As you can see from the chart below, the October flash composite PMI was up solidly. It rose from 54.3 to 55.5 which is a 20 month high. This supports the recent rise in long bond yields. The service index was up from 54.6 to 56 which also is a 20 month. 

Furthermore, the manufacturing PMI rose 1 tick to 53.3 which is a 21 month. “The US economy looks to have started the fourth quarter on a strong footing, with business activity growing at a rate not seen since early 2019.” It’s pretty impressive the economy was so resilient despite the spike in COVID-19 cases.

COVID-19 Gets Even Worse

A 3rd COVID-19 wave is here.
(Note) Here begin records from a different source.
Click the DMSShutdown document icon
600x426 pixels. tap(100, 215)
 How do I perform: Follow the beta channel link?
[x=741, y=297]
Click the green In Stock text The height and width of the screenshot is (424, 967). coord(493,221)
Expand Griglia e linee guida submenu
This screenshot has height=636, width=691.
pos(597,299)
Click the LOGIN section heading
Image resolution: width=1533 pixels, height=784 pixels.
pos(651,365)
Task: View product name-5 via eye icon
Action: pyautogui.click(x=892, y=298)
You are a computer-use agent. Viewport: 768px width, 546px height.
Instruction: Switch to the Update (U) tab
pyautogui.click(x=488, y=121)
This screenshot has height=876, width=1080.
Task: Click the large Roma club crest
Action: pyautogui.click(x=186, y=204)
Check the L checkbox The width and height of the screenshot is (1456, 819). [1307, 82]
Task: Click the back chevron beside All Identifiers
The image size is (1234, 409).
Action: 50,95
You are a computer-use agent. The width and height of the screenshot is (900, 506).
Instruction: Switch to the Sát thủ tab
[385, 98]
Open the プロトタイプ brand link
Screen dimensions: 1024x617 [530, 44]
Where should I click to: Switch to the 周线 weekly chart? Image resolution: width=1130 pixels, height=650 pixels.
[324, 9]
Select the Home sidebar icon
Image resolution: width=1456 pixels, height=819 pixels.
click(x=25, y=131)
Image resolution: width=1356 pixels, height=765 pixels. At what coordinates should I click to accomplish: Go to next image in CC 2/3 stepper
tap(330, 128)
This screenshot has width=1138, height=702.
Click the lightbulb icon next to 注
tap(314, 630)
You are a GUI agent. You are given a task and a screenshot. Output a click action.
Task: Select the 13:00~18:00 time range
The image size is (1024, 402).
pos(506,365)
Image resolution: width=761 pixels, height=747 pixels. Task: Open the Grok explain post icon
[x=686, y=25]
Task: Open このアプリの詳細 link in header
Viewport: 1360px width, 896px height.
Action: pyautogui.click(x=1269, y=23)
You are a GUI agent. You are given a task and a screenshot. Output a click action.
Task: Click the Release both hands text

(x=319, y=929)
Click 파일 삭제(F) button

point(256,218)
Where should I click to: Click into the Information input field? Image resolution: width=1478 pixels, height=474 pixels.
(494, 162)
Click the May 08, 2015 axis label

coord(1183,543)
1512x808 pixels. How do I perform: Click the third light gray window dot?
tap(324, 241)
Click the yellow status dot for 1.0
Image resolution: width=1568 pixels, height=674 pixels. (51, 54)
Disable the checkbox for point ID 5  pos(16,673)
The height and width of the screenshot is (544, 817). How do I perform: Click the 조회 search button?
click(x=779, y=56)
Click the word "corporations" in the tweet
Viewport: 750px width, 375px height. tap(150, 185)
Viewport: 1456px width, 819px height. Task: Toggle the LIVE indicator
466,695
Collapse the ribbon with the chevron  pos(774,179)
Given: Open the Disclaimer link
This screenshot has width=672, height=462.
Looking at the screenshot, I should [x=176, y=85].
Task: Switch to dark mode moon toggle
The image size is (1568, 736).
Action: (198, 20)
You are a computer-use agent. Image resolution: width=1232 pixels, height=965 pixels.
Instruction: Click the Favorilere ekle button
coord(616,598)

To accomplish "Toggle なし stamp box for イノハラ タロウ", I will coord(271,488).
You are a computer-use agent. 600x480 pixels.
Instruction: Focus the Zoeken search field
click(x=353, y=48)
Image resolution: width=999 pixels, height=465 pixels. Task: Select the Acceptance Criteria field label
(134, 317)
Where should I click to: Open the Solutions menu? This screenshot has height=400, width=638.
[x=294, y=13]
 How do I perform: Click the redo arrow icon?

Case counts are exacerbated by the spike in testing, but the virus is spreading in the Midwest. The chart below shows the positive rate in Oklahoma is up from the spring. Its hospitalization rate is at a record high. There were 4,378 new cases in Wisconsin which is the 2nd most ever. We could be near the peak in this state, but it’s unknown.

There were 83,010 new cases nationally which is a record. There were 1.28 million new tests. We just need that high testing to hold. It appears we are in the worst case scenario where more people are testing positive which spreads fear, but not enough tests are going out to actually stop the spread of the virus. 

The only good news is shown in the bottom right chart. U.S. hospitalization rate spiked to a lower high in the summer. Let’s see if this spike has another lower high.